O também empresário Daniel Helfensteller, 33 anos, é outro que trocou ano passado a lancha que tinha por uma maior, de 28 pés. Nos dois últimos verões, levou a embarcação para o litoral catarinense. No ano passado, fez com a mulher toda a circunferência da Ilha de Santa Catarina. Agora, pretende partir das praias ao norte de Florianópolis até a região de Balneário Camboriú, Bombinhas e Governador Celso Ramos. A lancha se transformou em uma pousada flutuante e motorizada.
Do motor para a vela
Ex-proprietário de lancha e dono de dois jet skis, o professor universitário e bancário Jairo Pacheco Chagas, 55 anos, se rendeu a uma das mais antigas formas de navegação. Trocou a propulsão a motor pela sensação de paz ao contemplar em silêncio o pôr do sol no Guaíba, apenas com o som do vento inflando as velas.

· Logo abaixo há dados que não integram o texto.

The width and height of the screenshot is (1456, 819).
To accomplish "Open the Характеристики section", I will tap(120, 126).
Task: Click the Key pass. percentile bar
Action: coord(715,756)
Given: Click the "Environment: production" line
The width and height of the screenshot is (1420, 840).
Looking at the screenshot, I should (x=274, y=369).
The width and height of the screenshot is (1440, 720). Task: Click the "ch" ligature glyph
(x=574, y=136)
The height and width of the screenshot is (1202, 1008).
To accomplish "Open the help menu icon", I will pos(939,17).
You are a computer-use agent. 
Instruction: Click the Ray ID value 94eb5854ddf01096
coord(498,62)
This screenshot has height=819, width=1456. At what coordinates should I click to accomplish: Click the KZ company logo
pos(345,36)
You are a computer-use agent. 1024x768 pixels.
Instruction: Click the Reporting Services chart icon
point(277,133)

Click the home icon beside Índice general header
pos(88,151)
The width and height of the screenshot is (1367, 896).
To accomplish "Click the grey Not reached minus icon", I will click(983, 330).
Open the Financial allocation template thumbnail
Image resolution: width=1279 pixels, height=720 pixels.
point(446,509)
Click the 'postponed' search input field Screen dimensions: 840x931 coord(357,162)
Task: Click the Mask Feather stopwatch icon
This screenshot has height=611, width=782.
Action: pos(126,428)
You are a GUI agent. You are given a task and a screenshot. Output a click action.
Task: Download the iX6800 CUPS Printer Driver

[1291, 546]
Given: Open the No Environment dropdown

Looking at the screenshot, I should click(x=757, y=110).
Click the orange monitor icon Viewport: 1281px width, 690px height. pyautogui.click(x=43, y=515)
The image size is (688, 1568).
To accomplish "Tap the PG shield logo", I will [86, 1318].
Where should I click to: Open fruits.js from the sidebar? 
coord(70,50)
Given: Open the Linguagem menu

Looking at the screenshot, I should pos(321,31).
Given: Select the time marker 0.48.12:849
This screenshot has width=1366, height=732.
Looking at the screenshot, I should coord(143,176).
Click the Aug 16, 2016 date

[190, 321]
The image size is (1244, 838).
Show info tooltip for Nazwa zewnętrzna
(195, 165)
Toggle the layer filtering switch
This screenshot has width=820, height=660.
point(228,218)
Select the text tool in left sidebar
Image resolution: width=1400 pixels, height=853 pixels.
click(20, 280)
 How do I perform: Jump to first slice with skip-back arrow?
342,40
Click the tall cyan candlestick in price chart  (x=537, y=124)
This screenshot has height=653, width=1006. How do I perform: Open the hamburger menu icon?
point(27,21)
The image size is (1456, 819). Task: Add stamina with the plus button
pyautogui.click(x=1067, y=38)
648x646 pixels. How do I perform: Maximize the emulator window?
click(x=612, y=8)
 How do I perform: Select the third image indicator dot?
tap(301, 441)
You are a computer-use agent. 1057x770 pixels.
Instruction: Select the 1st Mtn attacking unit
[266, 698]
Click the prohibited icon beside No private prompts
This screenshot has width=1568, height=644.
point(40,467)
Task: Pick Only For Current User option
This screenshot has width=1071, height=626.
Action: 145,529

Entusiasta do lazer náutico, Chagas começou a velejar há dois anos, quando o filho o convidou para participar de um curso no clube Veleiros do Sul, em Porto Alegre. A oportunidade de estreitar a relação pai e filho se transformou em uma paixão de ambos. João Pedro, 20 anos, já compete em regatas, e Chagas converteu o veleiro Dreamy, adquirido ano passado, na forma predileta de relaxar nos fins de tarde ou de semana.
— A vela tem o fascínio da relação direta com o ambiente. Você começa a perceber melhor a natureza porque a essência é a força do vento — conta.
Apesar do arrebatamento de Chagas, a vela perde espaço para as lanchas no Exterior e no Brasil. Rogério Weber, dono da Delta Yatchs, uma das maiores fabricantes de veleiros do país, estima que as vendas mundiais caem cerca de 5% ao ano.
— Um veleiro requer mais tempo de preparação e é preciso maior conhecimento técnico. Novas fortunas surgem e estas pessoas se interessam mais pelo motor — diz Weber, que consegue manter a Delta Yatchs saudável no mercado.